Key Facts
- •RSM Production Corporation (RSM) and Gaz du Cameroun SA (GdC) are parties to a Joint Operating Agreement (JOA), a Participation Agreement (PA), and a Settlement Agreement (SA).
- •GdC initiated legal proceedings in Cameroon, provisionally attaching US$18 million of RSM's funds.
- •The SA contains an arbitration agreement with an English seat (London) under the UNCITRAL Arbitration Rules.
- •RSM sought and obtained an anti-suit injunction (ASI) to restrain GdC from continuing the Cameroonian proceedings.
- •GdC resisted the continuation of the ASI on four grounds: the dispute isn't governed by the English arbitration agreement; there was no breach of the arbitration agreement as interim relief was sought; the English court lacks jurisdiction; and there was a failure to make a fair presentation at the without-notice hearing.
- •GdC's claim in Cameroon was based on Article 7.5 of the JOA, alleging RSM owes US$48,855,450 for well LA-108 remediation costs.
Legal Principles
Jurisdiction to grant an anti-suit injunction stems from s. 37 Senior Courts Act 1981. The court requires a high degree of probability that an arbitration agreement governs the dispute.
s. 37 Senior Courts Act 1981
An English court will not ordinarily grant relief based on breach of an arbitration agreement to restrain a party from seeking interim relief (like freezing orders) to obtain security for a claim in the agreed forum.
Aquavita International SA v Indagro SA [2023] 1 Lloyd’s Rep 61 at [18]-[20]
Commencing substantive proceedings in another court solely to obtain interim relief like arrest or freezing orders is not ordinarily a breach of an arbitration agreement.

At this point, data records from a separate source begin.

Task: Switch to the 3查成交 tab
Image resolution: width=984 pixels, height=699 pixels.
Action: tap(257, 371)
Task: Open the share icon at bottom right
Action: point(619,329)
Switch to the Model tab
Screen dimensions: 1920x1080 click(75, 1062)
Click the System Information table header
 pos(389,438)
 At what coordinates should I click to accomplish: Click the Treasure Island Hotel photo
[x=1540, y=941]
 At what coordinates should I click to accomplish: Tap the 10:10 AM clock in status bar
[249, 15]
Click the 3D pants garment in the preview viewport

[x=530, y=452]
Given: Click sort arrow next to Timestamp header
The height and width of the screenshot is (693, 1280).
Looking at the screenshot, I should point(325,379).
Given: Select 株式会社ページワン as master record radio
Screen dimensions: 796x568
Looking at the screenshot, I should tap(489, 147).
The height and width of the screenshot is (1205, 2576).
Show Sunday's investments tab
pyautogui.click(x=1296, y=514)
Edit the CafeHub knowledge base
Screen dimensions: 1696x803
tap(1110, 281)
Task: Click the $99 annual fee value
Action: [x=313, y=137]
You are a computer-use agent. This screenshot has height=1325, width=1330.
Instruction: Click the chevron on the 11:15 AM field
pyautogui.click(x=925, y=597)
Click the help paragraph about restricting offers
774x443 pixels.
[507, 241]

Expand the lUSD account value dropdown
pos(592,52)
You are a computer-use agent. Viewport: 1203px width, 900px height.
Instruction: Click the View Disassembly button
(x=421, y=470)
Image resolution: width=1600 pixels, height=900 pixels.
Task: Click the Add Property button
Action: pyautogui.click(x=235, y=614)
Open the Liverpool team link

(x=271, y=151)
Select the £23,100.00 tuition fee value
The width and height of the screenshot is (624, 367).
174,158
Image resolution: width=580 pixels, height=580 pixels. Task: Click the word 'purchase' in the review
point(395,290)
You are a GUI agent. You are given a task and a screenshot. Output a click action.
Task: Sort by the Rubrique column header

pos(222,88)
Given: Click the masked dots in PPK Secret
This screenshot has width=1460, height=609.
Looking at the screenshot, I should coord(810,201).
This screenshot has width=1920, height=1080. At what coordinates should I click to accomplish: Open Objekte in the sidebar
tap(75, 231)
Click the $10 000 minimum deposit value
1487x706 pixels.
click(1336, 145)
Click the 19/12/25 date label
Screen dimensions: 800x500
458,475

SRS Middle East FZE v Chemie Tech DMCC [2020] EWHC 2904 (Comm) at [43]
Courts consider clauses providing that parties 'may' submit a dispute to arbitration.
Aiteo Eastern E&P Co Ltd v Shell Western Supply [2022] EWHC 2912 (Comm) at [17]-[18]
Outcomes
The anti-suit injunction was continued.
The court found to a high degree of probability that the arbitration agreement in the SA was binding on GdC and applied to its Cameroonian claim. The Cameroonian proceedings were not solely for interim relief; GdC did not commence arbitration despite opportunities to do so. The English court had jurisdiction over GdC. There was no failure of full and frank disclosure by RSM.
A mandatory order requiring discontinuance of the substantive Cameroonian proceedings was made.
This was deemed appropriate to give effect to the contractual position and protect against the risk of an adverse judgment in Cameroon.